What CISOs and CFOs should align before the next incident

Three coordination points between the security organization and the finance organization carry the disclosure analysis under Item 1.05.

The first is the materiality determination framework. The disclosure committee should know in advance what classes of data trigger material impact at what scope, what operational degradation triggers material impact at what duration, and what contractual exposure profiles trigger material impact for which customer cohorts. The framework should be written down before an incident, not assembled during one.

The second is the evidence access path. The security team should be able to produce, in hours, a scope statement that names the data objects accessed during a defined window, the principals who accessed them, and the attribute claims that authorized each access. If the architecture cannot produce that statement, the disclosure committee is operating on inference and the four-day clock is running against inference.

The third is the amendment posture. Item 1.05(c) requires amendment when materially new information becomes available. A registrant whose initial filing rested on inference will face more amendments than a registrant whose initial filing rested on cryptographic evidence. The Commission staff has signaled in public remarks that the pattern of amendments will inform enforcement attention.

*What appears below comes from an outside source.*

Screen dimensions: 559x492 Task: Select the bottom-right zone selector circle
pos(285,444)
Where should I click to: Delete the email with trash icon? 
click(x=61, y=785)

The architectural argument

The SEC rule does not require any particular technical architecture. The rule requires accurate disclosure within a fixed window after a materiality determination. The architecture that produces accurate inputs to that determination is the architecture that wins under the rule. Data-centric controls produce those inputs natively. Perimeter-centric controls produce them with effort, with gaps, and with amendment risk on the back end.

The four-day clock is a forcing function for the inputs, not for the outputs. Registrants that build the inputs ahead of the next incident will file once and stand on the filing. Registrants that build the inputs during the incident will file under pressure and amend under scrutiny. The architectural decision is upstream of every disclosure.